Notou-se que a ausência do diálogo social entre o parlamento e as entidades de classe, em um país continental, eram uma medida que se impõem como necessária, pois o Brasil é caracterizado por regiões completamente distintas em vários fatores econômicos e sociais, sendo temerário a legitimidade da referida norma legislativa laboral e em afronta as recomendações da Organização Internacional do Trabalho.

No atual momento que muito se discute o direito do trabalho e a crise que esse segmento do ordenamento jurídico vem atravessado frente a realidade econômica, a reforma legislativa representa insegurança jurídica.

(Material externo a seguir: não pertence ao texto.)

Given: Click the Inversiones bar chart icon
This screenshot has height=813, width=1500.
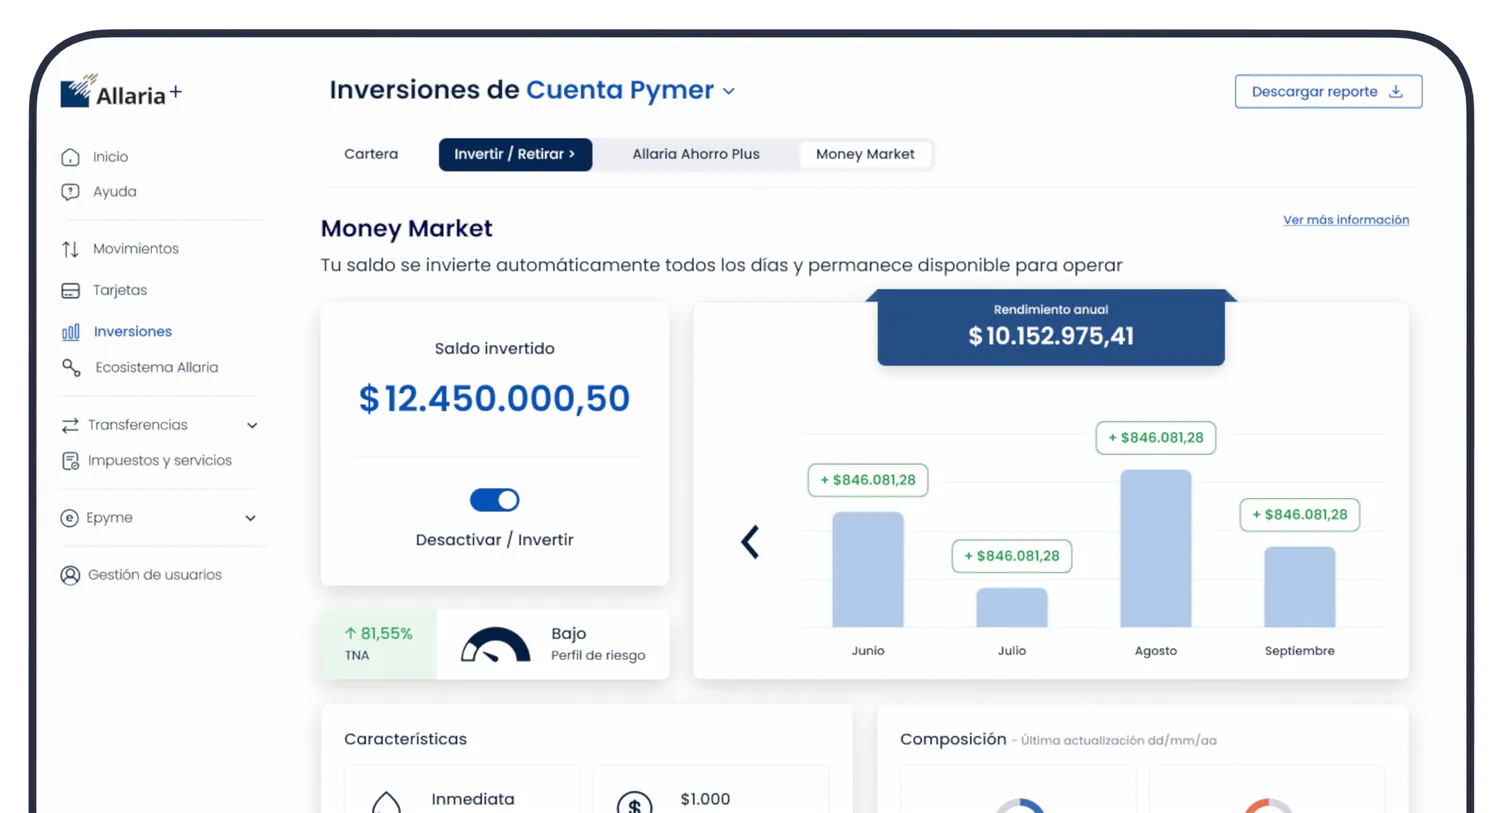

Diante de tudo isso, podemos concluir que não há dúvidas da importância de se discutir um tema tão sensível como os direitos sociais do trabalhador, ainda mais quando se percebe que esses direitos estão sendo violados, seja na perspectiva histórica de conquistas por melhores mecanismos de enfrentamento e resistência ao capitalismo, seja por zelar pela manutenção do que já foi conquistado, seja, pelo sucateamento dos direitos dos trabalhadores.